The continent lay before them, vast areas of it unexplored, its forests, plains, jungle and mountains teeming with forms of life unknown to modern man.
Here the witch-doctors reigned supreme, using their inexplicable and remarkable powers on men and beasts.
The purpose of the safari was mysterious, its members an oddly assorted group of people unlikely to have any sane objective in common . . .
* Blurb from the 2011 digital edition.
My thoughts
Kit Kennedy has no use for the Western world he left behind. The former schoolteacher has been living among the natives of the Congo rainforest for years when The Night Shapes begins. Kennedy simply wants to be left alone, but when a Belgian official threatens to alert the authorities about the expatriate’s expired passport, he agrees to guide an expedition into a previously unexplored portion of the jungle in return for the official’s silence.
The expedition’s leaders claim their goal is to provide medical aid to the local natives, but Kennedy suspects they have an ulterior motive. Why, for example, is the relief mission accompanied by a small band of well-armed marines? And who is the woman accompanying the group? The mystery only deepens as the land grows stranger the deeper they penetrate into the jungle.

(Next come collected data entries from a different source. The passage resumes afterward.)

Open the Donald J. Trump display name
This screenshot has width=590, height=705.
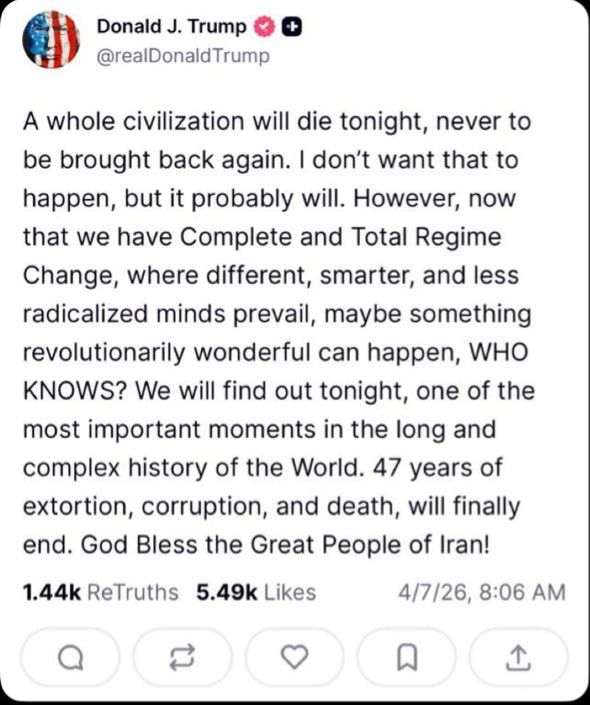coord(171,27)
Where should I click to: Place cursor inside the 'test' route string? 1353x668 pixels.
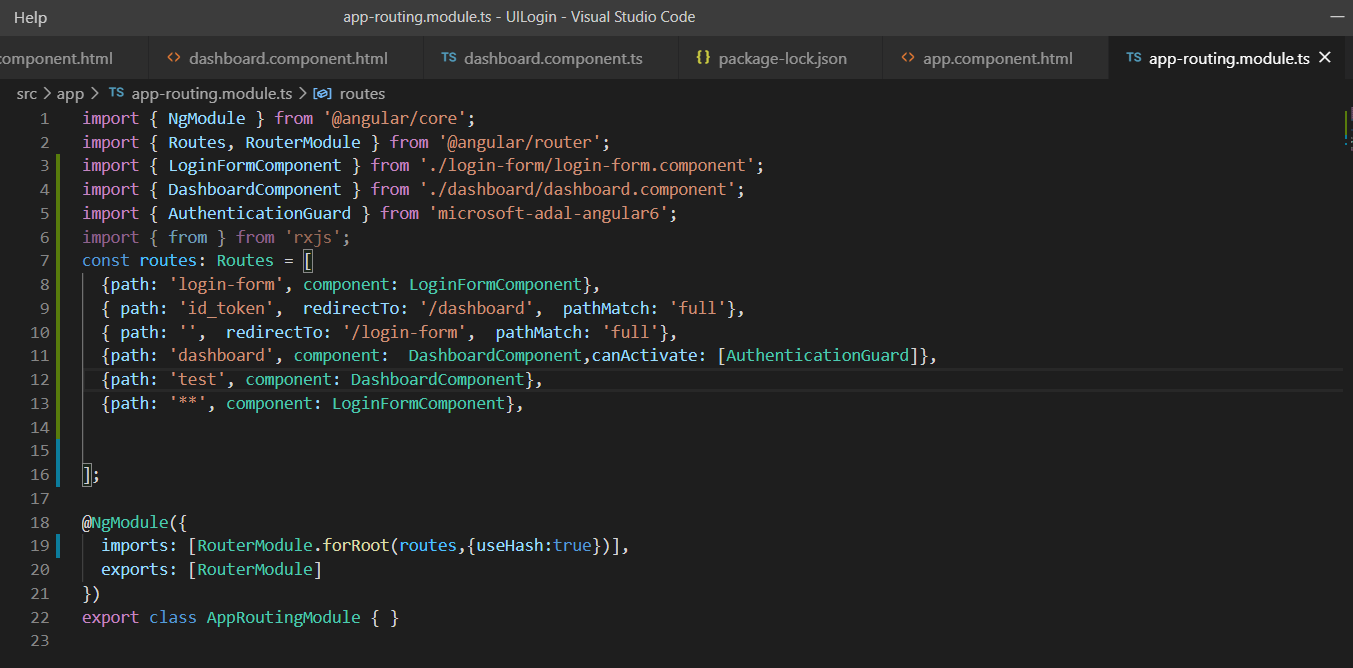point(197,379)
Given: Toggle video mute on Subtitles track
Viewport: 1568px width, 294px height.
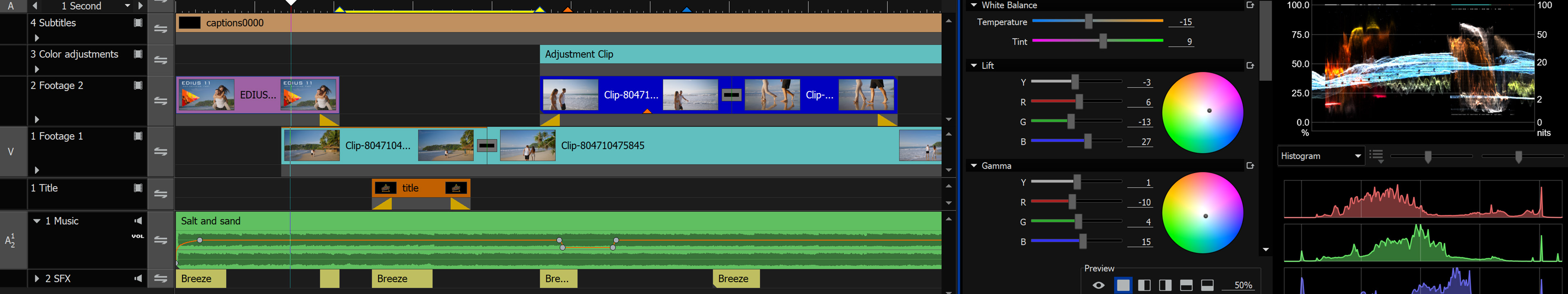Looking at the screenshot, I should [138, 23].
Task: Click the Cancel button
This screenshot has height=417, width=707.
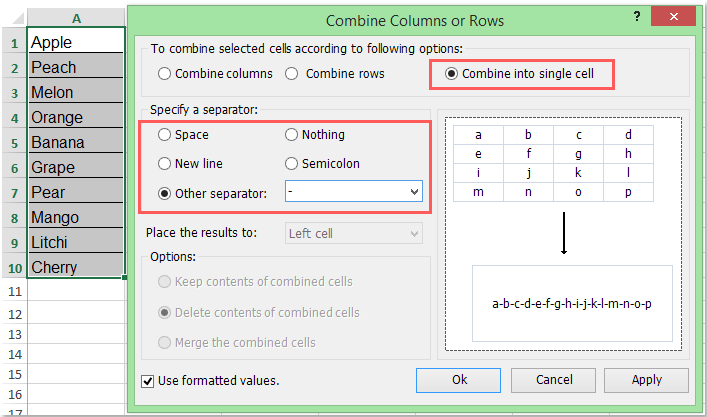Action: [x=554, y=380]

Then there is the legend, whispered among the natives, of a creature known as mokele-mbembe.
The Night Shapes is a lost world tale that is not quite sure what it wants to be. It’s obvious that Blish sought to tell an adventure story in the mold of H. Rider Haggard, but he also wanted to critique the casual racism that infests the genre. The result is schizophrenic, to say the least. A good chunk of the book is a screed against the Western exploitation of Africa and its peoples, but at the same time the novel is filled with simplistic stereotypes of native peoples and has as a protagonist a white hero who knows what’s better for the Africans than the Africans. The third act of the book also is a mess, with Blish quickly wrapping up his main storyline to go in a completely different direction with the plot.

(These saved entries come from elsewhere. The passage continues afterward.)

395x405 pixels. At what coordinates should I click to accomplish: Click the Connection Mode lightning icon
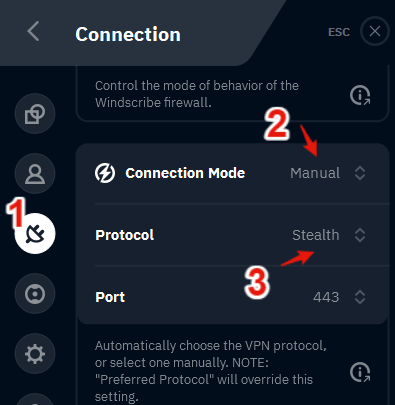tap(105, 173)
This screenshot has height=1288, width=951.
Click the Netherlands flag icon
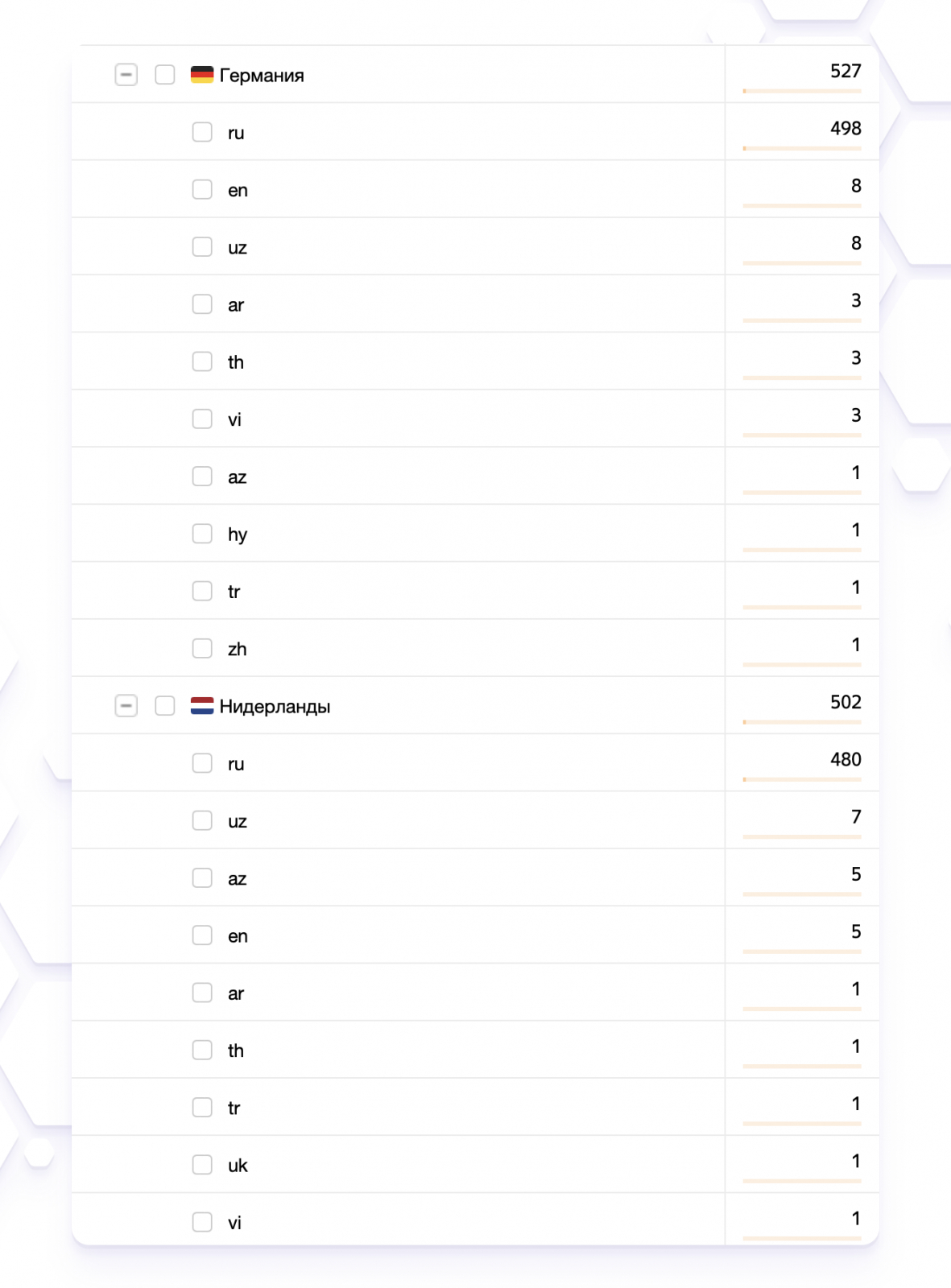(201, 706)
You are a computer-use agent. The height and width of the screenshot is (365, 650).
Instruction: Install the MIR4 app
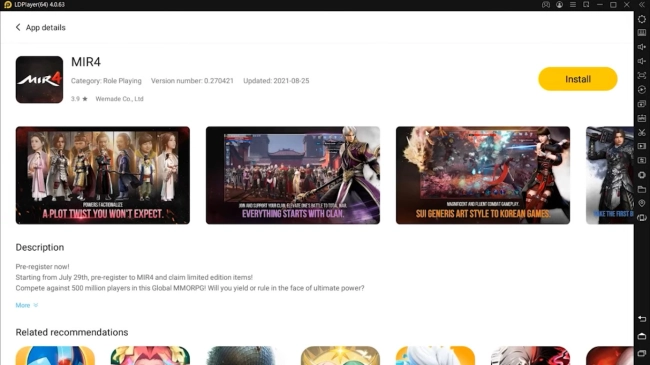pos(577,79)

As far as the novel’s paleofiction elements, prehistoric creatures play a critical role in The Night Shapes, but they are relegated to only a couple brief cameos. Blish is more interested in the African setting than paleontology, and as a result he makes some head-smacking mistakes in his descriptions of the animals.
I appreciate what Blish was trying to do in The Night Shapes, but he would have been more successful if he stuck to a traditional adventure story rather than the strange hybrid that he ultimately produced. This is a case where the simpler path would have been the better choice.
Trivia
- Blish was a well-known science fiction writer who won the Hugo Award in 1959 for his novel A Case of Conscience, which involved dinosaur-shaped aliens.
- Mokele-mbembe is a mythical central African creature that some westerners allege is a living sauropod dinosaur. There is no evidence the animal exists, but that hasn’t stopped Hollywood from making movies about it. The first film based on the myth was Disney’s Baby, Secret of the Lost Legend, released in 1985 to near universal scorn. The second was the equally bad The Dinosaur Project, a “found footage” film that came out in 2012.
- Vintage45 (Warning: spoliers)
2 comments:
There is a reason that THE NIGHT SHAPES reads so much like a 1940s B Jungle movie. This is a fix-up novel made up of two stories published in JUNGLE STORIES pulp magazine:
JUNGLE STORIES Winter 1948, "Serpent's Fetish" by James Blish and
JUNGLE STORIES Summer 1948, "The Snake-Headed Spectre" by "V. K. Emden" a pseudonym of Blish's.
Whoops! That should be JUNGLE STORIES Summer 1949 instead of 1948.